_Task details_:
Find each line in the records below that contains the string "Viewport", and copy those lines out.

Item-finding records:
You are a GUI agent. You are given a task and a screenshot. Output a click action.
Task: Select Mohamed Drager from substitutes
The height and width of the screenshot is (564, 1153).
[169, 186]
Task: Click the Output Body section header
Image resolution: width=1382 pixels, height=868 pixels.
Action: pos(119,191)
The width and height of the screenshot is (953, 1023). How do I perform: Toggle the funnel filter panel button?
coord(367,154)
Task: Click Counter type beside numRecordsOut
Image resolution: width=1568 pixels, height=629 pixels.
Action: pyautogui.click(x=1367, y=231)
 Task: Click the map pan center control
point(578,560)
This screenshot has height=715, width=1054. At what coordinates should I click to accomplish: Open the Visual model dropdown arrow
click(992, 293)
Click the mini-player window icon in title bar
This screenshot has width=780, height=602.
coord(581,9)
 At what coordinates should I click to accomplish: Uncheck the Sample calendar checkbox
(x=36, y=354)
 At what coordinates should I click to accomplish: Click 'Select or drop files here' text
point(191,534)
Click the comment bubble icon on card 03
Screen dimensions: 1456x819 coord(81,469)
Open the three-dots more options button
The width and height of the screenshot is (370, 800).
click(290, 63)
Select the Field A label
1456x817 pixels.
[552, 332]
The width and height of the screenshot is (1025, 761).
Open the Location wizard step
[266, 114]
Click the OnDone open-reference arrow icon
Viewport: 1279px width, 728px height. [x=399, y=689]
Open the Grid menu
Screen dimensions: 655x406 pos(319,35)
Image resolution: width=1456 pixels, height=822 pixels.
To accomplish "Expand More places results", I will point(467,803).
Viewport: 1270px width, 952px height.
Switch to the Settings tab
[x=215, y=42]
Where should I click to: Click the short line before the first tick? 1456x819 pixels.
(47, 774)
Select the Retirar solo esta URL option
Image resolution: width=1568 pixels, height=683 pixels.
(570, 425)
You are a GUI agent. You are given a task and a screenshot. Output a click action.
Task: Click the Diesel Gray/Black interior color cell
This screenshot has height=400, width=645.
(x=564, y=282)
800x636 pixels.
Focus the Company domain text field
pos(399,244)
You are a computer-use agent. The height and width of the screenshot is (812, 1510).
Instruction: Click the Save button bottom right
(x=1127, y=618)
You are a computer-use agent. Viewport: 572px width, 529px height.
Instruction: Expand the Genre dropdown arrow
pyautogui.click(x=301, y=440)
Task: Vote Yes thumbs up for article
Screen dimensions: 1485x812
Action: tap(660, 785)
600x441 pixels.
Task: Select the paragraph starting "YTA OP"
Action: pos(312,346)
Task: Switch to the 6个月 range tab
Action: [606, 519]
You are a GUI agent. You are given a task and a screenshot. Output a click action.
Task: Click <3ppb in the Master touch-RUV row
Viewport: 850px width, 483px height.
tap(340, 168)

_Response to the exercise_:
Viewport: 1279px width, 728px height. [x=399, y=689]
Viewport: 1270px width, 952px height.
You are a computer-use agent. Viewport: 572px width, 529px height.
Viewport: 850px width, 483px height.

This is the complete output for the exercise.